═══ DATA FOR THIS TASK ═══
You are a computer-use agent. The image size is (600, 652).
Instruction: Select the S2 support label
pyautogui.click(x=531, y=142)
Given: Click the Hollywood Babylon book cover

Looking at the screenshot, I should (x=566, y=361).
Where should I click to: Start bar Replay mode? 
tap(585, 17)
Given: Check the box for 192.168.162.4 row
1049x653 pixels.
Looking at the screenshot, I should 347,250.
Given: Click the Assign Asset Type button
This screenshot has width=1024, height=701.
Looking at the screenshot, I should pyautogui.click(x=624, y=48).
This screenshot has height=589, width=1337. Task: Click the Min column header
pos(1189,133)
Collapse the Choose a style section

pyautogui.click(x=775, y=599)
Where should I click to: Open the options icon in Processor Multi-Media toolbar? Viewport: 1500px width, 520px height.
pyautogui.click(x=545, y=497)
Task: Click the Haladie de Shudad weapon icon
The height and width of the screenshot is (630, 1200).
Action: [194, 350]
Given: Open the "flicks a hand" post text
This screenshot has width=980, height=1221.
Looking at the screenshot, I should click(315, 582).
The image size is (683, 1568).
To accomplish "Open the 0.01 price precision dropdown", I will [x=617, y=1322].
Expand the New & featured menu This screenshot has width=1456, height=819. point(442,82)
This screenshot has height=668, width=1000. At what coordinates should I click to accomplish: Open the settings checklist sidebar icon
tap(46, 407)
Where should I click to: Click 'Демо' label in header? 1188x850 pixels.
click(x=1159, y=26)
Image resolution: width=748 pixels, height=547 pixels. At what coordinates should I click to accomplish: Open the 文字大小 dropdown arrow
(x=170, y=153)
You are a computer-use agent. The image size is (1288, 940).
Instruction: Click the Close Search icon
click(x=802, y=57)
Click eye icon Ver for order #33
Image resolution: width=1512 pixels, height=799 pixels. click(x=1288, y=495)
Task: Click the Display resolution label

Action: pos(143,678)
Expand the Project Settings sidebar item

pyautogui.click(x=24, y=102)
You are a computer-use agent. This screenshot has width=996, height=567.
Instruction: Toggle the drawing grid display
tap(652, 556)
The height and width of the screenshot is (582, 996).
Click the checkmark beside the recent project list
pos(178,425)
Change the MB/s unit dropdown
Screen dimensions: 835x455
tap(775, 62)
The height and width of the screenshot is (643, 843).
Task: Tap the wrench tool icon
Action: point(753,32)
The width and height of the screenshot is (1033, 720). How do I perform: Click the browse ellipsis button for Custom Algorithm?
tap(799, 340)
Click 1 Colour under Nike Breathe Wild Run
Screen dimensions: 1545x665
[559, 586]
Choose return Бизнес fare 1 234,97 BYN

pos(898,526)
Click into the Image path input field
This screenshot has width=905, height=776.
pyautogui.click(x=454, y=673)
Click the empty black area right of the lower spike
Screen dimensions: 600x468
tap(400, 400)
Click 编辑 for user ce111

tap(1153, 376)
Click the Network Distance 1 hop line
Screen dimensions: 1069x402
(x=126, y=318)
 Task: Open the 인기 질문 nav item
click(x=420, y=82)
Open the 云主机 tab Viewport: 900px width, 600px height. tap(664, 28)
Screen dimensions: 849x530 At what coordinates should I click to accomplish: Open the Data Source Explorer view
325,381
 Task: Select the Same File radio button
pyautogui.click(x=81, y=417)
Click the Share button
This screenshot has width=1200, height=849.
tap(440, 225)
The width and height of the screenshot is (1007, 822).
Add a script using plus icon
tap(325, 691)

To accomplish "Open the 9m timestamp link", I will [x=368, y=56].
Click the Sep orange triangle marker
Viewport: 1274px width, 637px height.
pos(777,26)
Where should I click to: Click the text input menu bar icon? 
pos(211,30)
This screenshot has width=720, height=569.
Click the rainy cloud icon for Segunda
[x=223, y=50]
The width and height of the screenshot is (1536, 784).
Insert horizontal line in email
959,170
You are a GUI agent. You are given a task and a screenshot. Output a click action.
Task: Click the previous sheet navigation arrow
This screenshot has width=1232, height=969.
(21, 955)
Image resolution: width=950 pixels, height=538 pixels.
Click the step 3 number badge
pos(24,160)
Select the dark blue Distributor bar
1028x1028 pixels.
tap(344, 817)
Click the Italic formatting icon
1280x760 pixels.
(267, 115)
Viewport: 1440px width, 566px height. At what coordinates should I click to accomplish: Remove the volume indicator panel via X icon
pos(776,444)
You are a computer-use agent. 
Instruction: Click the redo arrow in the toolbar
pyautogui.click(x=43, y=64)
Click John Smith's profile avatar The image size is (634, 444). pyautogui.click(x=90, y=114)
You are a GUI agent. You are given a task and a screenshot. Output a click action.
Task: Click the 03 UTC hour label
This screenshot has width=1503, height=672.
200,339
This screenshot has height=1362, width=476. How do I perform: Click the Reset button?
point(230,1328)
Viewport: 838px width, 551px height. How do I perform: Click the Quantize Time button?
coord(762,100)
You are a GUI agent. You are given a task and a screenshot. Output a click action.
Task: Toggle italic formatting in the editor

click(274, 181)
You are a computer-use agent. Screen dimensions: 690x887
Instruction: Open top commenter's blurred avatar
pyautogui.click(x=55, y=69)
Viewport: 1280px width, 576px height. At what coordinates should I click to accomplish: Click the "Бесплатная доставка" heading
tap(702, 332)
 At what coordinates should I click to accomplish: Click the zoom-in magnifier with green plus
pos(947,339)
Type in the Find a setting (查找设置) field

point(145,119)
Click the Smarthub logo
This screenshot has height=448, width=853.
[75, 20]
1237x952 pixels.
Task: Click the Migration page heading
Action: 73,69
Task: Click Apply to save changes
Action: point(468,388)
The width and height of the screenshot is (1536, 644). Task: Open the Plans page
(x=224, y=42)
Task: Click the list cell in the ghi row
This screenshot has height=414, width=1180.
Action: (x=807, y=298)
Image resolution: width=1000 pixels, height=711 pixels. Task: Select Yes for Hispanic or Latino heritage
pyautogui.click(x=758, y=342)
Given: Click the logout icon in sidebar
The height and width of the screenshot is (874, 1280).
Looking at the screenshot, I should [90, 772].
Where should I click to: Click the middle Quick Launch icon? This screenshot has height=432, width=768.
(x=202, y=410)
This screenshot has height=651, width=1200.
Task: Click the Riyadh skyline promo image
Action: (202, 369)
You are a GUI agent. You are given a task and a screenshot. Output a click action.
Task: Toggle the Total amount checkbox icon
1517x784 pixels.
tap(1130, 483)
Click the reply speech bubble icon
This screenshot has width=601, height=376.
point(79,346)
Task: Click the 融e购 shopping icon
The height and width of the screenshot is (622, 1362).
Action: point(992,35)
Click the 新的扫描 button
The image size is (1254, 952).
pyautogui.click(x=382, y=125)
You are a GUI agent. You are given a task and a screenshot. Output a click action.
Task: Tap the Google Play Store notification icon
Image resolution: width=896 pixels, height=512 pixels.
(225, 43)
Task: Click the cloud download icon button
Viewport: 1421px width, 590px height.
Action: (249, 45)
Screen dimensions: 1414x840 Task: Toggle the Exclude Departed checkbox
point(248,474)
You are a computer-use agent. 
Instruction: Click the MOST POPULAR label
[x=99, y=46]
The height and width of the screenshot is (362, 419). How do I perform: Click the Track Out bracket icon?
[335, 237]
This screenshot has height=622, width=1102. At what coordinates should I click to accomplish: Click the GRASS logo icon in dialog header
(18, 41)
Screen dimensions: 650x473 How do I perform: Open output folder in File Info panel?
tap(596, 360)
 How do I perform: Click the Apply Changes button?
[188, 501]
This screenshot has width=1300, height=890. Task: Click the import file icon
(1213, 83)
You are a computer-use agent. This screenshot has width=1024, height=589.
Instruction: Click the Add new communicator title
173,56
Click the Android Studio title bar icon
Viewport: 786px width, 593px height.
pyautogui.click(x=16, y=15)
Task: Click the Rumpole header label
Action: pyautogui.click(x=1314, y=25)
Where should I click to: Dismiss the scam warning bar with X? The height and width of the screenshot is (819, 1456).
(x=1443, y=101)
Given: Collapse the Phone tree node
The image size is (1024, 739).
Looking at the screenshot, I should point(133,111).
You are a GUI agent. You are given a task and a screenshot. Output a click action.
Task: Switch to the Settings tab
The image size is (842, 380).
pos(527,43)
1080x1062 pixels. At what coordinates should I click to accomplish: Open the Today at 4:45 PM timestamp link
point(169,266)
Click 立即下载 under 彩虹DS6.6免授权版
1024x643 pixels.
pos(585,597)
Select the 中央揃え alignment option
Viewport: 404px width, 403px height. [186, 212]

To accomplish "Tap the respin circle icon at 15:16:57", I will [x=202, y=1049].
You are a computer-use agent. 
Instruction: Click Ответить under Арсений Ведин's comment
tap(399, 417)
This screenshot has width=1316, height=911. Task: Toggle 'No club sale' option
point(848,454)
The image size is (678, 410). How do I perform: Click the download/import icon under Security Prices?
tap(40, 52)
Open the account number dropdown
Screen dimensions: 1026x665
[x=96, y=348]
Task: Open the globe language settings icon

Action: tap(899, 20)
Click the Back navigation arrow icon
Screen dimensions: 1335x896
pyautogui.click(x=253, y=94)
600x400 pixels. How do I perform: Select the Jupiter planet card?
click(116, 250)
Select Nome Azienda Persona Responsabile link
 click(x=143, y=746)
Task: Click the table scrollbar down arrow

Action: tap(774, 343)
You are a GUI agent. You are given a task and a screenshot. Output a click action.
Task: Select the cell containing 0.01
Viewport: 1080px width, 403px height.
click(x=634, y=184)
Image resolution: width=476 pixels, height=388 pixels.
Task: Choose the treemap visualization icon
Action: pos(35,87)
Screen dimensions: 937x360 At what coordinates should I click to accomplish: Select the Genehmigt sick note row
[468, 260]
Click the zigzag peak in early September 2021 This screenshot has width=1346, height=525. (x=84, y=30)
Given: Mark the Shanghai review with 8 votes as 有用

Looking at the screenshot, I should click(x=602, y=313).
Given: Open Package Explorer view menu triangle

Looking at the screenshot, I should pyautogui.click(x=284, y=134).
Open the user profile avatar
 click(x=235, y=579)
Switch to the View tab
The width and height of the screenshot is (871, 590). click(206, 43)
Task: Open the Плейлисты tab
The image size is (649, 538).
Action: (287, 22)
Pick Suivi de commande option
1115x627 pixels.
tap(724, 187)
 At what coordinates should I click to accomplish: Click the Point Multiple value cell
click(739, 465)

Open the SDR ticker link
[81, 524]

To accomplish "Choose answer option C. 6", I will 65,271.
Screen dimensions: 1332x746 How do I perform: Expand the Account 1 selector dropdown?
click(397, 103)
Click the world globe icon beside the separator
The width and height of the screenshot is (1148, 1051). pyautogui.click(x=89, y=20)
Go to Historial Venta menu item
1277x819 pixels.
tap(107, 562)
═══
PROBLEM: Each line from the top of the listing down to and including the one containing "Given: Check the box for 192.168.162.4 row" should be transcribed exactly; nothing else is to be output.

SOLUTION FOR THIS TASK:
You are a computer-use agent. The image size is (600, 652).
Instruction: Select the S2 support label
pyautogui.click(x=531, y=142)
Given: Click the Hollywood Babylon book cover

Looking at the screenshot, I should (x=566, y=361).
Where should I click to: Start bar Replay mode? 
tap(585, 17)
Given: Check the box for 192.168.162.4 row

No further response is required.